Le film de Roberto Benigni (1997) offre une réflexion sur le mensonge comme acte de résistance :  A la veille de la Seconde Guerre mondiale, Guido se rend à Arrezzo, en Italie, pour y trouver du travail. En chemin, il rencontre Dora, dont il tombe immédiatement amoureux. A force d’attentions, il conquiert le coeur de la belle institutrice, qui s’enfuit avec lui le jour de ses noces, prévues avec un fonctionnaire prétentieux. Quelques années plus tard, Guido, qui est juif, est arrêté avec Giosué, son jeune fils, et déporté. Dora, se sacrifiant, monte dans le train qui les emmène. Dans le camp de concentration, Guido invente toutes sortes de stratagèmes pour faire croire à Giosué que tout cela n’est qu’un jeu, à la fin duquel il pourra gagner un char grandeur nature…

Source Télérama, Critique du 22/04/2017- Par Jean-Claude Loiseau »

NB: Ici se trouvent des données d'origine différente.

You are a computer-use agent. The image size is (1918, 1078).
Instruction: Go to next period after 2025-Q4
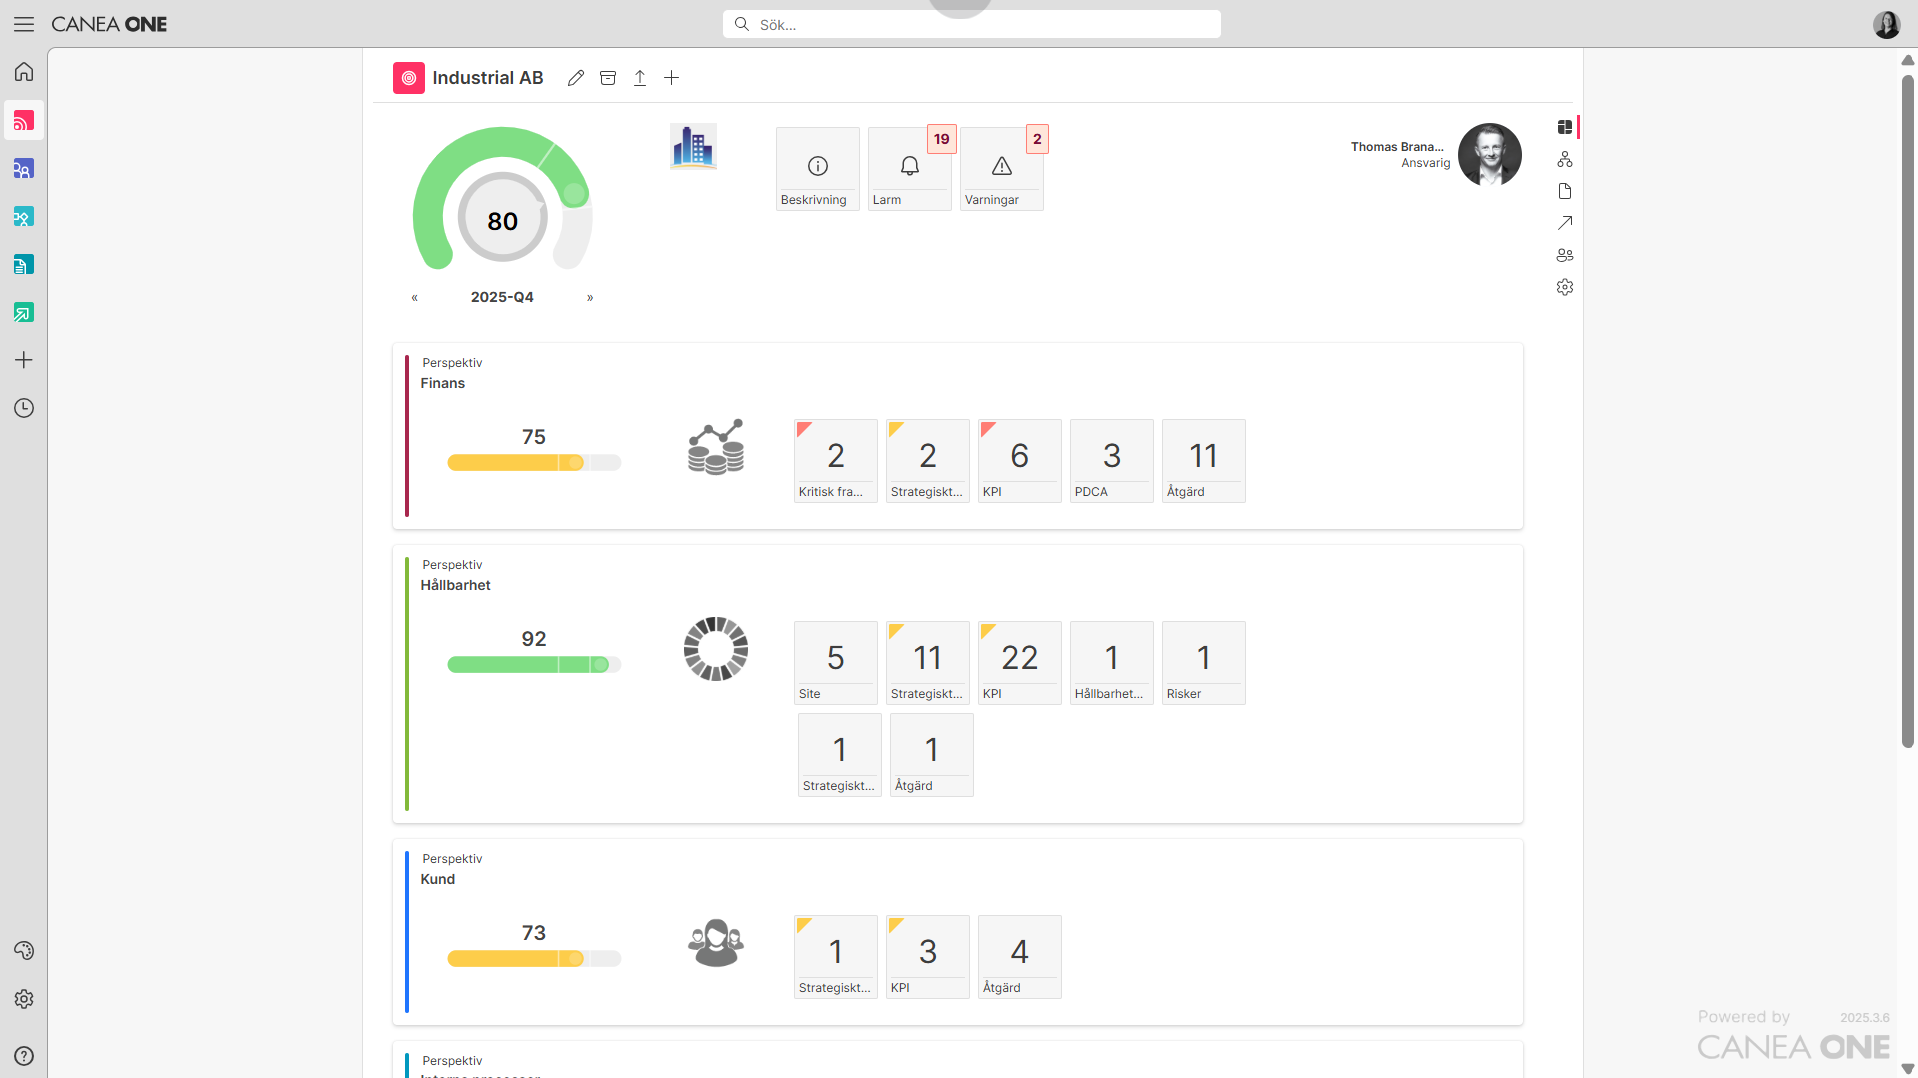(x=590, y=298)
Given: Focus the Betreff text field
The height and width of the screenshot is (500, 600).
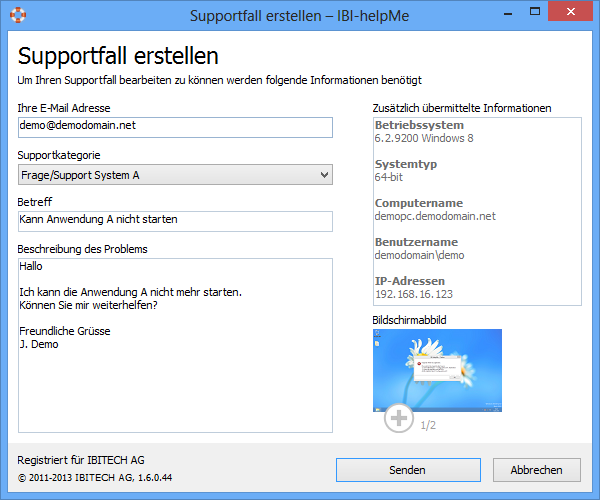Looking at the screenshot, I should click(174, 219).
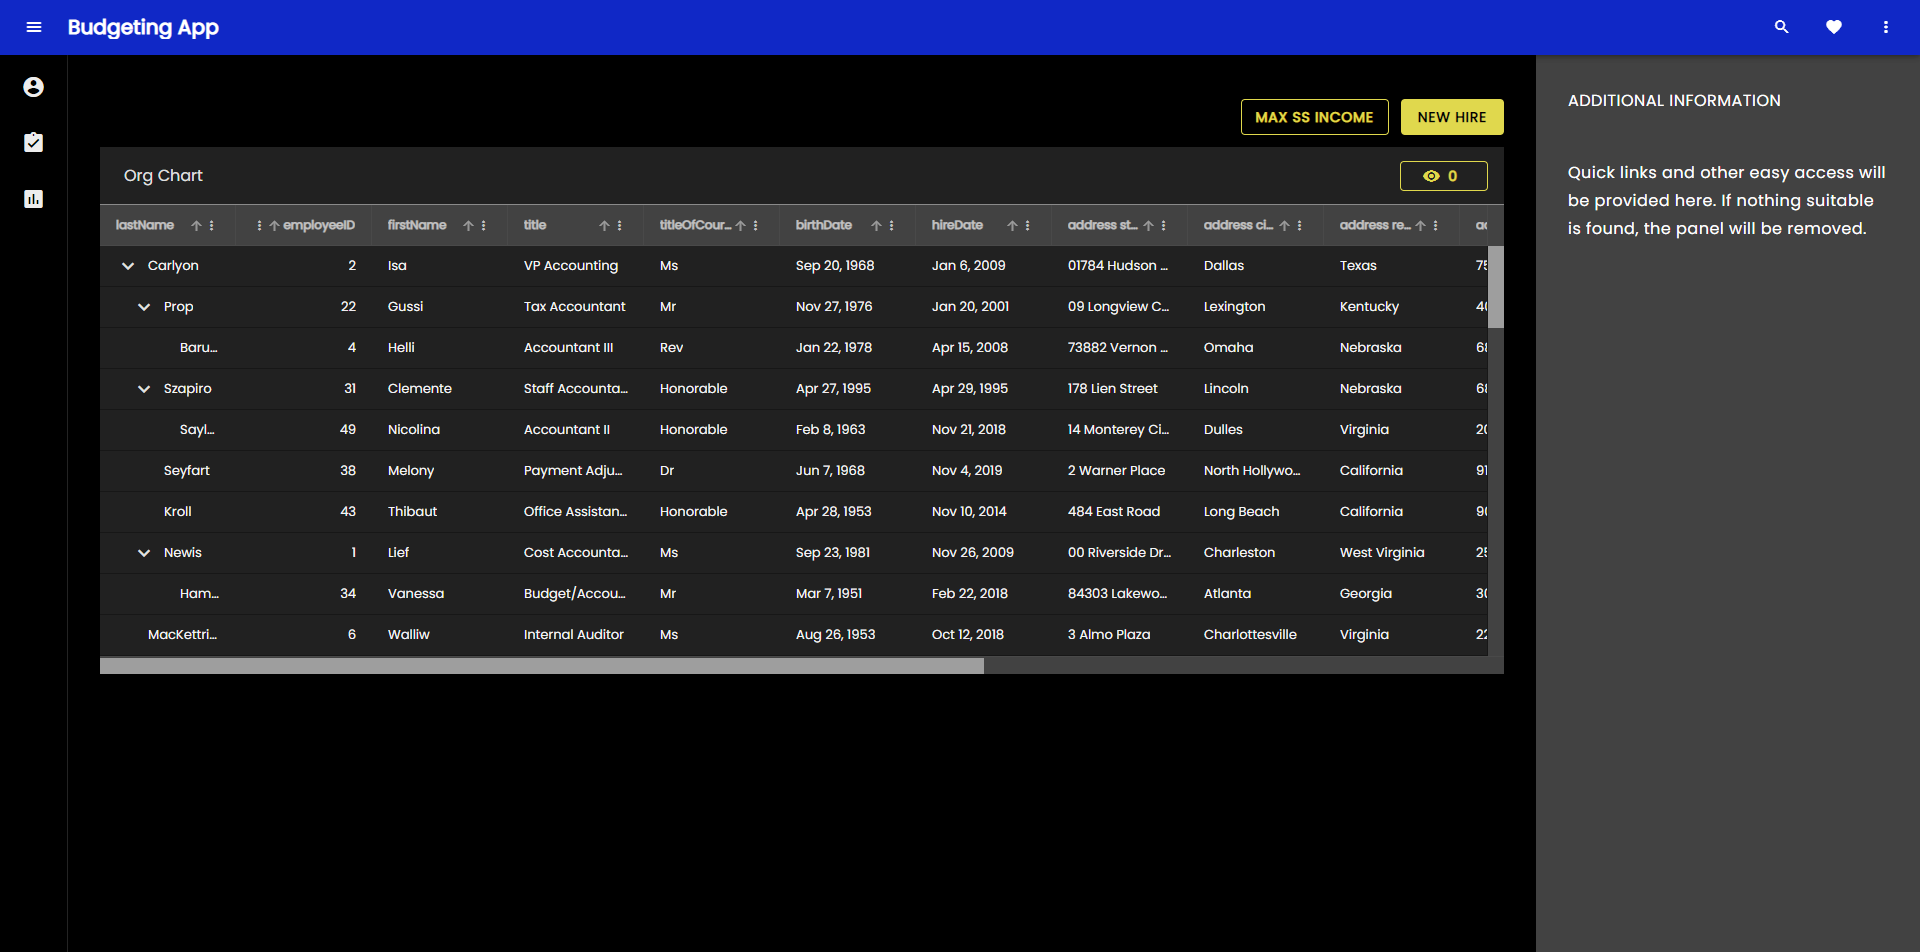Screen dimensions: 1920x952
Task: Open the birthDate column options menu
Action: tap(892, 226)
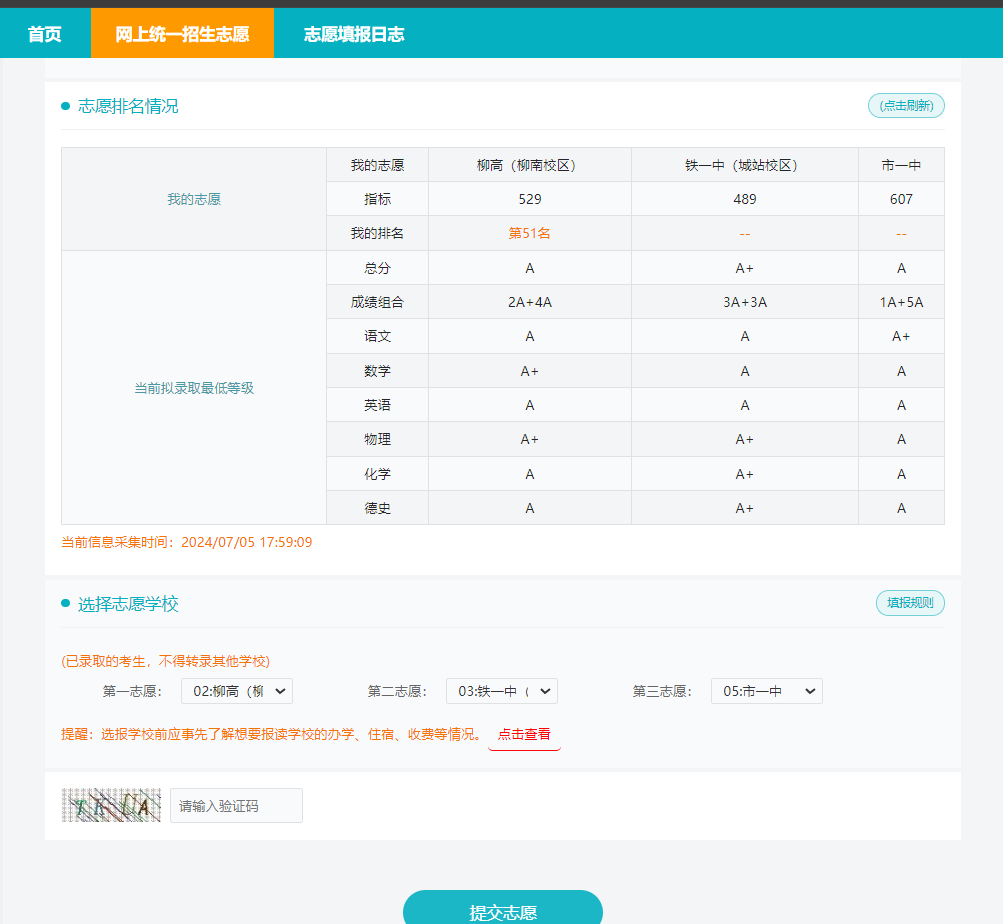Click the 第51名 ranking text

tap(529, 233)
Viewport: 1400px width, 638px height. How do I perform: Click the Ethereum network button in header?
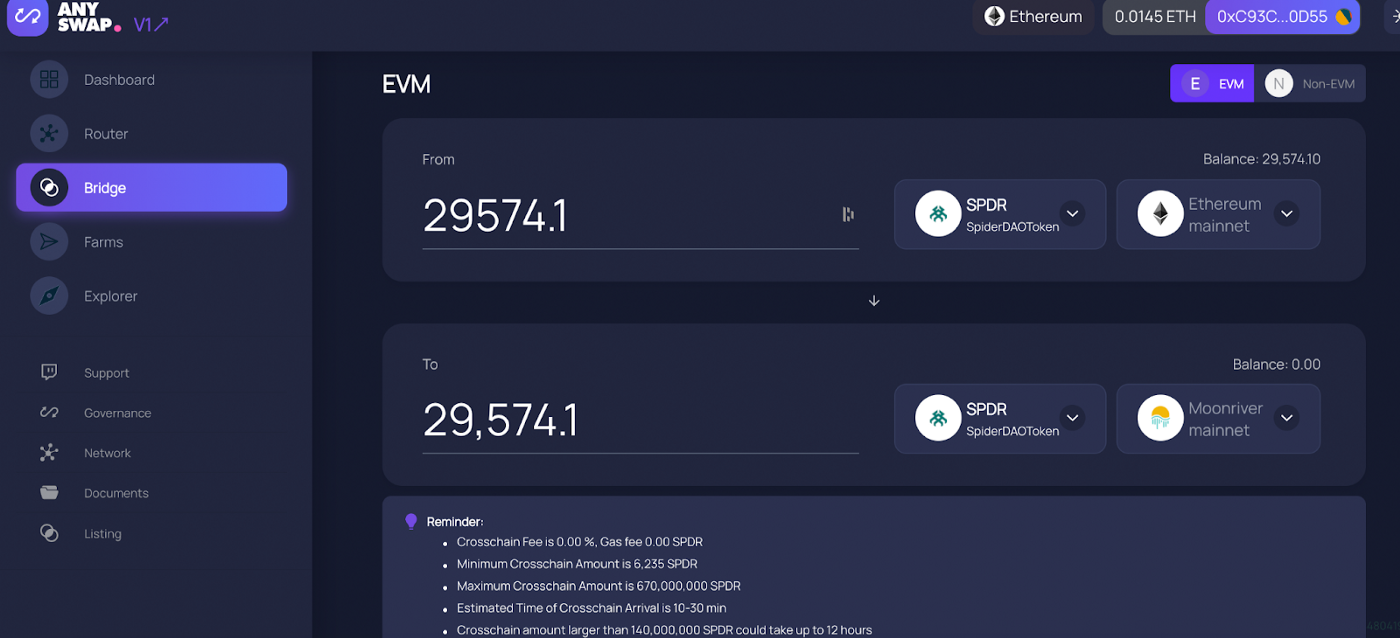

Guido invente un jeu (1 000 points pour gagner un char) pour préserver son fils Giosué de l’horreur concentrationnaire. Ce mensonge répond à une double nécessité : 

  • Motiver l’enfant à se cacher et obéir aux consignes pour assurer sa survie physique
  • Protéger son innocence face à la barbarie nazie pour le préserver psychiquement

Benigni assume un parti pris allégorique :  bien sûr c’est une dramatisation romancée de la Shoah qui ne respecte pas la réalité puisque les enfants étaient exterminés à l’arrivée, contrairement à Giosué et qui édulcore l’horreur mais Benigni nous montre un mensonge nécessaire, justifié par la situation. La scène de la « traduction » des règles du camp en jeu l’illustre.  En ce sens il interroge l’impératif kantien

 

Le film questionne : Jusqu’où taire la vérité ?  

Finalement La Vie est belle n’illustre-t-il pas  les propos de Jankelevitch : la vérité n’est pas un absolu mais un équilibre contextuel ; mensonge vital face  à l’inhumanité.  Même si la dernière scène (Giosué adulte) rappelle que l’illusion doit céder devant l’Histoire. 

 

Du côté des sceptiques...

La vérité reste un concept fondamental de la philosophie et de la science. Malgré les différentes approches – rationalisme, empirisme, scepticisme – elle continue de représenter un horizon vers lequel tendent nos connaissances.

Dans notre société contemporaine où l’on parle parfois de « post-vérité », la réflexion philosophique sur ce qu’est la vérité et comment l’atteindre demeure essentielle. Elle nous aide à distinguer entre opinions, croyances et connaissances véritables.

La démarche critique et le questionnement permanent restent nos meilleurs outils pour approcher la vérité, même si celle-ci, comme l’a montré Popper, ne peut jamais être définitivement atteinte mais seulement approchée par élimination progressive des erreurs.